MEMORANDUM
ROBERT L. TAYLOR, District Judge.This case is brought by two individuals and the East Tennessee Tenants’ Association for injunctive relief and damages. Plaintiffs allege that utility charges and rent increases have been collected illegally at their federally subsidized apartment project, and that 24 C.F.R. § 215.25(a) violates the National Housing Act, as amended, 12 U.S.C. §§ 1701 et seq. Plaintiffs have filed a motion for class certification under Fed.R.Civ.P. 23. Defendants have filed briefs in opposition to class certification.
The party invoking Rule 23 has the burden of showing that all prerequisites to utilization of the class action procedure have been satisfied. Wright & Miller, Federal Practice and Procedure: Civil § 1759. Plaintiffs must show 1) that the class is too numerous for joinder; 2) that common questions link the class; 3) that their claims are typical of those of the class; and 4) that they will adequately protect the interests of the class. Rule 23(a). In addition to these requirements, a party invoking Rule 23 must show that the action falls within one of three categories of class action suits described in Rule 23(b). Plaintiffs argue that this case may be classified as a class action under Rule 23(b)(2) and 23(b)(3). For reasons which follow, the Court is of the view that plaintiffs’ motion for certification must be denied.

- _Information provided_
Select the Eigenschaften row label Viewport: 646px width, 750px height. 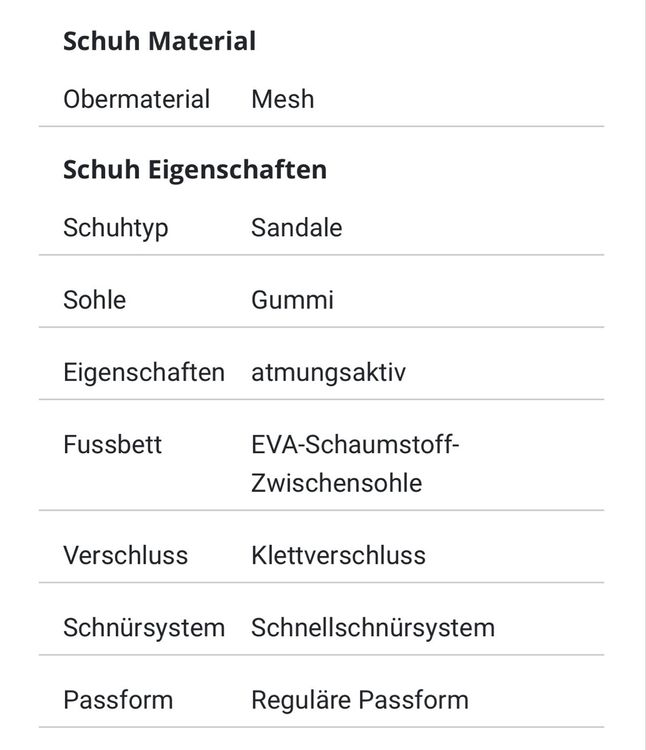pyautogui.click(x=144, y=373)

- _Tasks for this exercise_
- A) According to the memorandum, which regulation do the plaintiffs claim violates the National Housing Act?
- B) Return, word for word, the part of the memorandum that opens with the words containing "The party invoking" and closes with "must be denied.".

- _Responses for each task_
- A) 24 C.F.R. § 215.25(a)

- B)
The party invoking Rule 23 has the burden of showing that all prerequisites to utilization of the class action procedure have been satisfied. Wright & Miller, Federal Practice and Procedure: Civil § 1759. Plaintiffs must show 1) that the class is too numerous for joinder; 2) that common questions link the class; 3) that their claims are typical of those of the class; and 4) that they will adequately protect the interests of the class. Rule 23(a). In addition to these requirements, a party invoking Rule 23 must show that the action falls within one of three categories of class action suits described in Rule 23(b). Plaintiffs argue that this case may be classified as a class action under Rule 23(b)(2) and 23(b)(3). For reasons which follow, the Court is of the view that plaintiffs’ motion for certification must be denied.